Он ушел. В любом случае он не ошибался. Поскольку я знал, что вполне можно довериться его зорким глазам, то невольно связал это новое обстоятельство с появлением дервиша. Я видел, как Халеф говорит с баши. Тот покачал головой и рассмеялся — он явно не верил. При этом Халеф с крайне возмущенным выражением на лице отвернулся от него и вернулся ко мне.
— Сиди, этот баши так глуп, что даже меня посчитал ненормальным.
— Как так?
— А тебя еще ненормальнее.
— Так…
— Он сказал, что у женщин никогда не бывает бороды, а мужчина никогда не напялит женскую одежду. Сиди, что ты думаешь об этих женщинах, которые носят бороды? Может быть, это джехеины?
— Именно так я и считаю.
— Тогда мы должны держать глаза открытыми, сиди.
— Это единственное, что мы можем сделать. К тому же самое главное заключается в том, что мы должны попытаться спрятать свое недоверие и свою настороженность. Держись от меня в стороне, но так, чтобы мы в любой момент могли соединиться.
Он удалился на порядочное расстояние, а я улегся на ковер. Потом я занялся записью наблюдений в дневник, однако при этом сохранял в поле зрения как перегородку перед каютой, так и обоих арабов. Мне казалось, что в любой момент надо ждать неприятностей. Однако день прошел, а ничего внушающего опасения не случилось.
Уже темнело, когда мы бросили якорь в маленькой бухте, образованной подковообразным изгибом Джебель-Наязат, частицы крупного скалистого блока Синая.
Я охотно бы осмотрел несколько ближайших трещин и расселин, но, к сожалению, прежде, чем турки сошли на берег, чтобы разжечь, как обычно, костер, уже наступил вечер.
Обе вечерние молитвы, одна через час после другой, торжественно прозвучали в окружении крутых скалистых склонов. Если здесь кто-то прятался, то наверняка услышал о нашем присутствии, даже не увидев нашего костра. Как и накануне, я предпочел провести ночь на судне.
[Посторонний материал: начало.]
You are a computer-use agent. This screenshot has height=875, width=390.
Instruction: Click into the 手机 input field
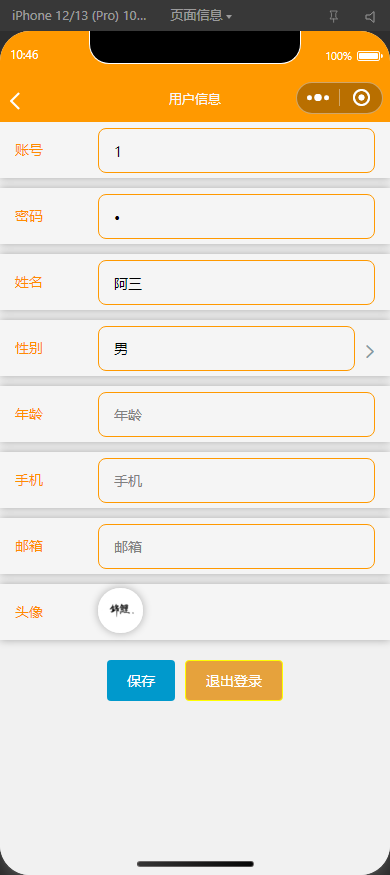point(237,480)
Мы договорились с Халефом попеременно дежурить. Позднее несколько матросов вернулись на борт, чтобы сменить вахтенных, и тогда из-за перегородки вышли обе женщины — насладиться на палубе свежим вечерним воздухом. Они снова укутались в двойные покрывала. Это я заметил, потому что южные звезды светили так ярко, что было нетрудно осмотреть всю палубу. Но вскоре женщины вернулись в свою каюту, за дверью которой я мог наблюдать, хотя и лег на этот раз на баке.
Халеф спал шагах с пяти от меня. Когда наступила полночь, я украдкой разбудил его и прошептал:
— Выспался?
— Да, сиди. Теперь ты спи!
— Могу я на тебя положиться?
— Как на себя самого!
— При малейшем подозрении буди меня!
— Будет исполнено, сиди!
Я тщательно завернулся в ковер и закрыл глаза. Я хотел спать, но мне никак не удавалось заснуть. Я стал повторять в уме таблицу умножения — и это не помогло. Тогда я вспомнил про средство, всегда помогавшее мне заснуть. Я закрыл глаза и так закатил их, что зрачки были направлены вертикально вверх, а потом попытался ни о чем не думать. Подступила дремота и… Стоп, что это было?
Я высунул голову из-под ковра и внимательно посмотрел в сторону Халефа. Он тоже насторожился, потому что вытянулся, как бы прислушиваясь к звукам на судне. Теперь я ничего не слышал, но только опять приложил ухо к палубе, звукопроводность которой была лучше, чем воздух, как снова услышал странный шорох, прогнавший мою дремоту, хотя и был он чрезвычайно тихим.